Mwai Kibaki, the Kenyan president, has said he will convene an urgent regional summit to discuss the worsening situation in Somalia.
"As a country we are also keen on experiencing regional peace and stability. It is for this reason that I wish to appeal for peace in the Horn of Africa," he said in a New Year message.
"As chairman of IGAD [Intergovernmental Authority on Development], I will be convening an IGAD summit early in the new year in order to urgently discuss the unfolding events in Somalia."
IGAD is an East African group comprising Kenya, Sudan, Uganda, Ethiopia, Eritrea, Djibouti and Somalia.
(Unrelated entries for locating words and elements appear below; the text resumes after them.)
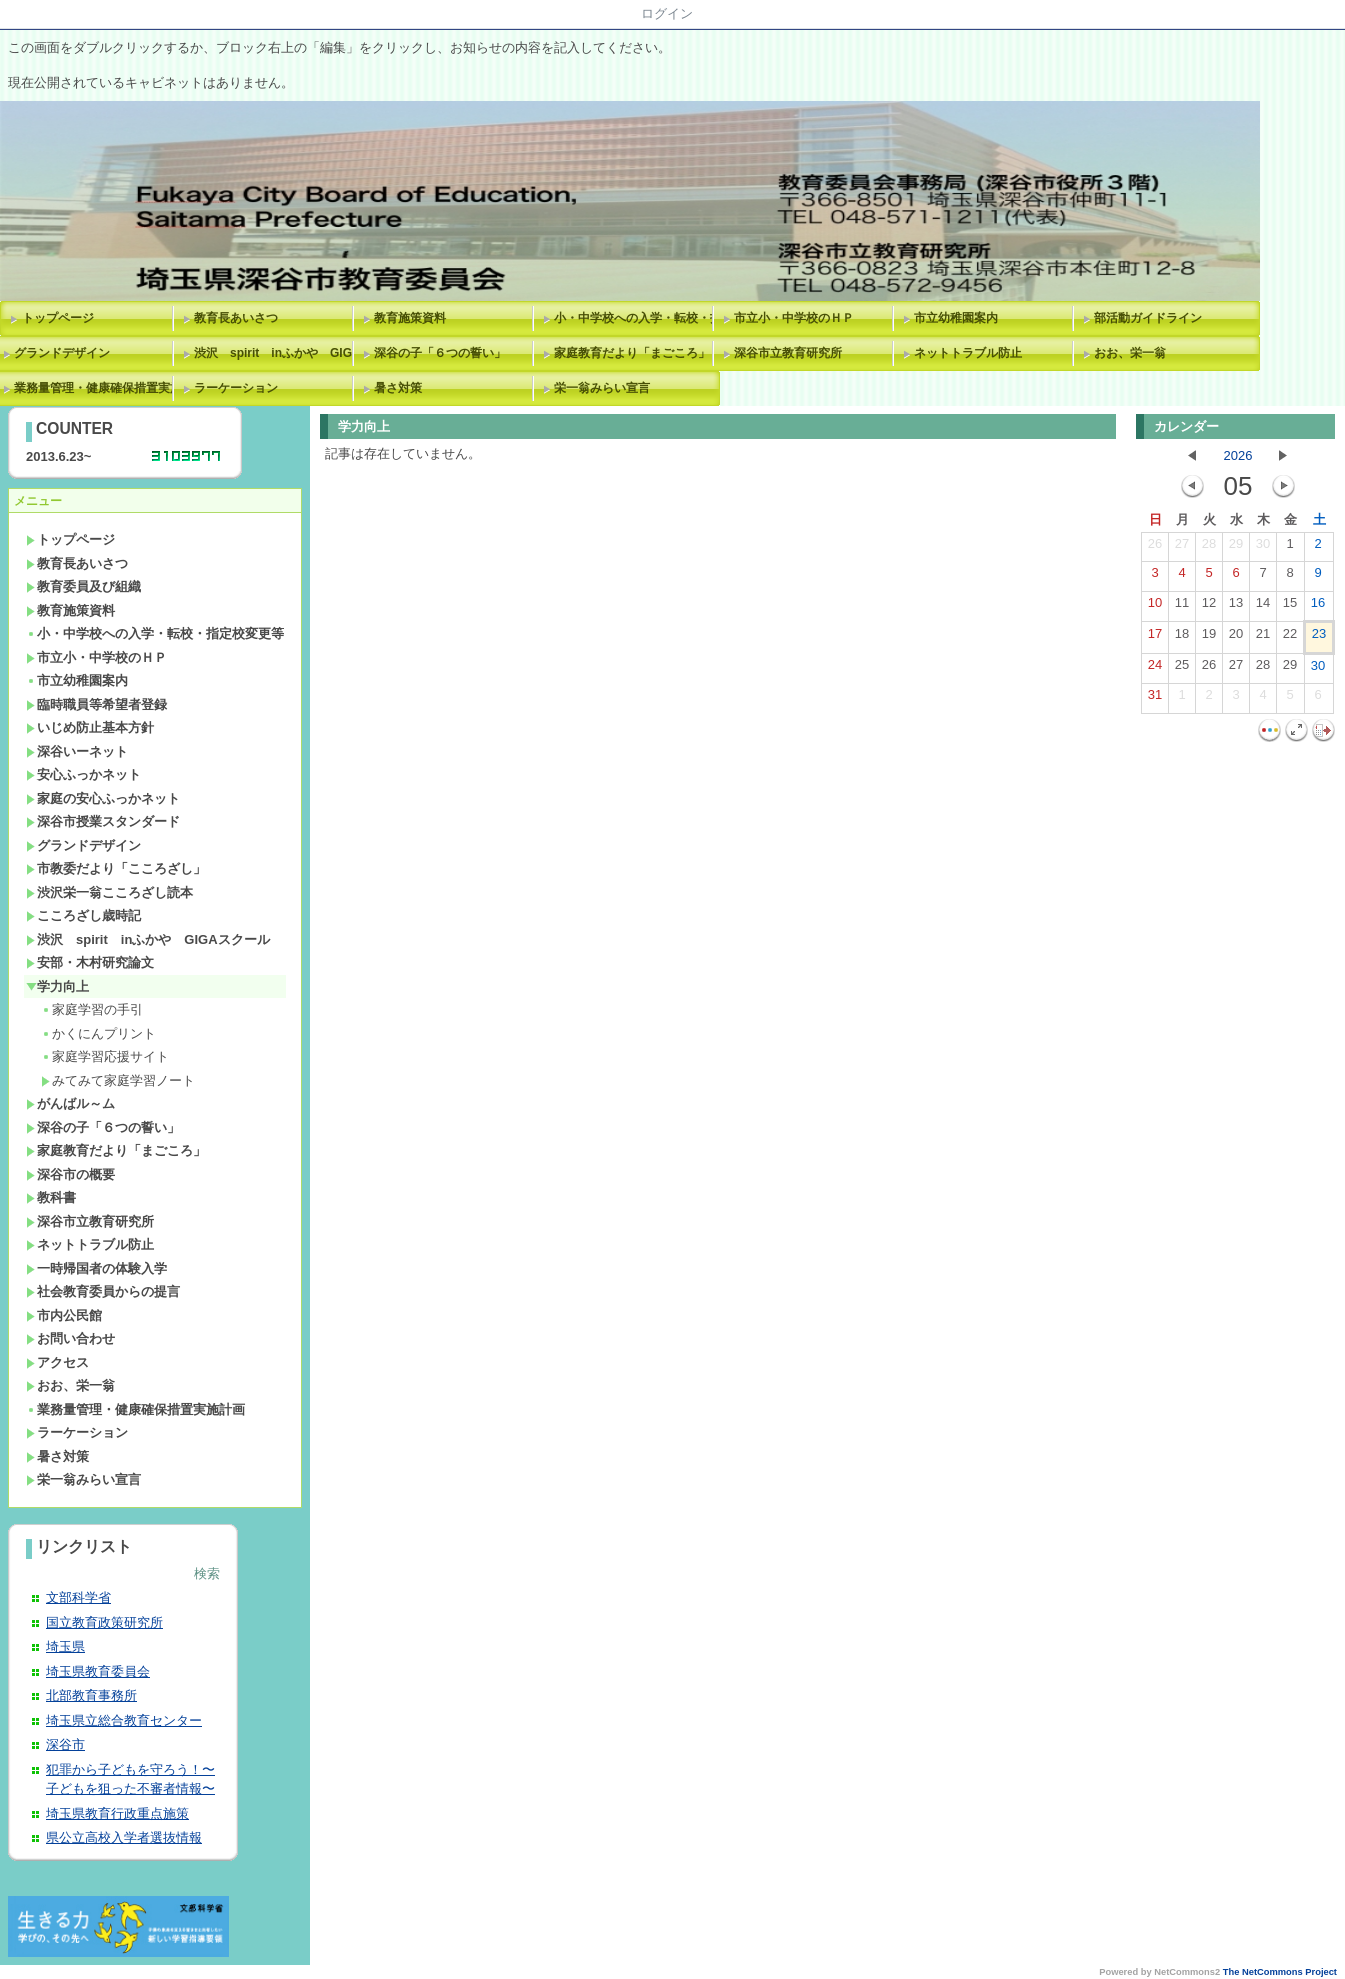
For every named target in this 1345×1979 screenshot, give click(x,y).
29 (1236, 548)
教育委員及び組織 (83, 586)
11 (1182, 607)
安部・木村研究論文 (90, 962)
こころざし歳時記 (83, 915)
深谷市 (65, 1744)
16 (1318, 607)
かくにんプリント (98, 1033)
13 (1236, 607)
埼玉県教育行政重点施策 (117, 1813)
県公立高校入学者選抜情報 (124, 1837)
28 (1209, 548)
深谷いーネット (77, 751)
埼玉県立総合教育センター (124, 1720)
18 (1182, 638)
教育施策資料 (410, 318)
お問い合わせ (70, 1338)
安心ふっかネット (83, 774)
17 (1155, 638)
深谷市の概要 (70, 1174)
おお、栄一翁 (1130, 353)
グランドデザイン (83, 845)
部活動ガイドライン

Kibaki did not give a date for the summit that comes after Kenyan diplomats made a failed attempt last week to avert the latest stage of the conflict by inviting Somali Islamic courts leaders to secret talks in Nairobi.
He said: "We don't want people to continue fighting, what are they fighting for ... in the end it all, you will see people dead."
Ongoing assault
The Kenyan leader spoke as Somali government forces backed by Ethiopian troops and tanks attacked Islamic courts fighters near their final stronghold town of Kismayo in the south, about 500km south of the capital Mogadishu.
The militia's commanders conceded on Sunday that government and Ethiopian troops, backed by tanks and trucks, had taken control of Jilib township, about 100km north of Kismayo.
Kenya, which mediated the convoluted peace talks that ended in the creation of the Somali interim government in 2004, faces the prospect of receiving additional Somali refugees.